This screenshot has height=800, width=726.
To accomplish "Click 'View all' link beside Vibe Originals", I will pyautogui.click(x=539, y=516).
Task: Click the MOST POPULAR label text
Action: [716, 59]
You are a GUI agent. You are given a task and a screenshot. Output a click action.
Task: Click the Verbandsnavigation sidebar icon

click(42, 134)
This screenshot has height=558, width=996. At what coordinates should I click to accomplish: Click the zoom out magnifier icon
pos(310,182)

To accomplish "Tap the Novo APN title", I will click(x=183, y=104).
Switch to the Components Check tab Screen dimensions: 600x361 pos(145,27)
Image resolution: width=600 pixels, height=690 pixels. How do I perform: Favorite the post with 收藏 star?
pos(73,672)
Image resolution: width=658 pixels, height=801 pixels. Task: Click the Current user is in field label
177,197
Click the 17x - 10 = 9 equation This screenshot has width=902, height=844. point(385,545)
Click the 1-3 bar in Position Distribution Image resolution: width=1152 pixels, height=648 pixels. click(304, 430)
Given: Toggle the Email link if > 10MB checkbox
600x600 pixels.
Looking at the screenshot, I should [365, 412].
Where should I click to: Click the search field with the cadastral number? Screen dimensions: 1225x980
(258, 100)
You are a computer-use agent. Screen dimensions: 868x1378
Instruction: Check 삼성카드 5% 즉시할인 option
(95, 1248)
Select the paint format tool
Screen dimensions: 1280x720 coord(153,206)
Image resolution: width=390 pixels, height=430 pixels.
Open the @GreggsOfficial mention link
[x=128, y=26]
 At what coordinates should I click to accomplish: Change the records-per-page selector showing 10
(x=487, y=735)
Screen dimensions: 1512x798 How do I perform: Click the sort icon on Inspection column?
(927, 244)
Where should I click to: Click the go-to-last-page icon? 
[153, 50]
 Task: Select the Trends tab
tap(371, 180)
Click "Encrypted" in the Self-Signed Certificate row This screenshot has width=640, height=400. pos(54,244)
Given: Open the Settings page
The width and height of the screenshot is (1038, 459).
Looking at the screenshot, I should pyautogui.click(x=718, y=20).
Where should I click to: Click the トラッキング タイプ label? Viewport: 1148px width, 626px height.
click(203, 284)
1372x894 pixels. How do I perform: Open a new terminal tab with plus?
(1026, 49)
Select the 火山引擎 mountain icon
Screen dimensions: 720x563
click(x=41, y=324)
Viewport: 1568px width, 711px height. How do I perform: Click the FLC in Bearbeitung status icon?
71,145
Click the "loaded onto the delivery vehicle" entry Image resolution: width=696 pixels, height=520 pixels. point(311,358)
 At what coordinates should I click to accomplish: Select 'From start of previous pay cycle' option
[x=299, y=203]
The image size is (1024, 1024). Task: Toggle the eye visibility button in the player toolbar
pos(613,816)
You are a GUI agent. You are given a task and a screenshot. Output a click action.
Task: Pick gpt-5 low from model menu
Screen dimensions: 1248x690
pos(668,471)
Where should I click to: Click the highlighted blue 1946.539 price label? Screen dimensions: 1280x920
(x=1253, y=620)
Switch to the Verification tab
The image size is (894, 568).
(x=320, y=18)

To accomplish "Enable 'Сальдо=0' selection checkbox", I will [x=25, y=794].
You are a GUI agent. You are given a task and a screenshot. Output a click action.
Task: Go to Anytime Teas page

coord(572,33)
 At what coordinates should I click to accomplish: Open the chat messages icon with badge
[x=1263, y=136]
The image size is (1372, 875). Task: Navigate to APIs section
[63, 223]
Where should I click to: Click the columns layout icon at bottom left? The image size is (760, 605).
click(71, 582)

:::::

Work instruction:
Write out the material again, matching every line.

Finished task:
This screenshot has height=800, width=726.
To accomplish "Click 'View all' link beside Vibe Originals", I will pyautogui.click(x=539, y=516).
Task: Click the MOST POPULAR label text
Action: [716, 59]
You are a GUI agent. You are given a task and a screenshot. Output a click action.
Task: Click the Verbandsnavigation sidebar icon

click(42, 134)
This screenshot has height=558, width=996. At what coordinates should I click to accomplish: Click the zoom out magnifier icon
pos(310,182)

To accomplish "Tap the Novo APN title", I will click(x=183, y=104).
Switch to the Components Check tab Screen dimensions: 600x361 pos(145,27)
Image resolution: width=600 pixels, height=690 pixels. How do I perform: Favorite the post with 收藏 star?
pos(73,672)
Image resolution: width=658 pixels, height=801 pixels. Task: Click the Current user is in field label
177,197
Click the 17x - 10 = 9 equation This screenshot has width=902, height=844. point(385,545)
Click the 1-3 bar in Position Distribution Image resolution: width=1152 pixels, height=648 pixels. click(304, 430)
Given: Toggle the Email link if > 10MB checkbox
600x600 pixels.
Looking at the screenshot, I should [365, 412].
Where should I click to: Click the search field with the cadastral number? Screen dimensions: 1225x980
(258, 100)
You are a computer-use agent. Screen dimensions: 868x1378
Instruction: Check 삼성카드 5% 즉시할인 option
(95, 1248)
Select the paint format tool
Screen dimensions: 1280x720 coord(153,206)
Image resolution: width=390 pixels, height=430 pixels.
Open the @GreggsOfficial mention link
[x=128, y=26]
 At what coordinates should I click to accomplish: Change the records-per-page selector showing 10
(x=487, y=735)
Screen dimensions: 1512x798 How do I perform: Click the sort icon on Inspection column?
(927, 244)
Where should I click to: Click the go-to-last-page icon? 
[153, 50]
 Task: Select the Trends tab
tap(371, 180)
Click "Encrypted" in the Self-Signed Certificate row This screenshot has width=640, height=400. pos(54,244)
Given: Open the Settings page
The width and height of the screenshot is (1038, 459).
Looking at the screenshot, I should pyautogui.click(x=718, y=20).
Where should I click to: Click the トラッキング タイプ label? Viewport: 1148px width, 626px height.
click(203, 284)
1372x894 pixels. How do I perform: Open a new terminal tab with plus?
(1026, 49)
Select the 火山引擎 mountain icon
Screen dimensions: 720x563
click(x=41, y=324)
Viewport: 1568px width, 711px height. How do I perform: Click the FLC in Bearbeitung status icon?
71,145
Click the "loaded onto the delivery vehicle" entry Image resolution: width=696 pixels, height=520 pixels. point(311,358)
 At what coordinates should I click to accomplish: Select 'From start of previous pay cycle' option
[x=299, y=203]
The image size is (1024, 1024). Task: Toggle the eye visibility button in the player toolbar
pos(613,816)
You are a GUI agent. You are given a task and a screenshot. Output a click action.
Task: Pick gpt-5 low from model menu
Screen dimensions: 1248x690
pos(668,471)
Where should I click to: Click the highlighted blue 1946.539 price label? Screen dimensions: 1280x920
(x=1253, y=620)
Switch to the Verification tab
The image size is (894, 568).
(x=320, y=18)

To accomplish "Enable 'Сальдо=0' selection checkbox", I will [x=25, y=794].
You are a GUI agent. You are given a task and a screenshot. Output a click action.
Task: Go to Anytime Teas page

coord(572,33)
 At what coordinates should I click to accomplish: Open the chat messages icon with badge
[x=1263, y=136]
The image size is (1372, 875). Task: Navigate to APIs section
[63, 223]
Where should I click to: Click the columns layout icon at bottom left? The image size is (760, 605).
click(71, 582)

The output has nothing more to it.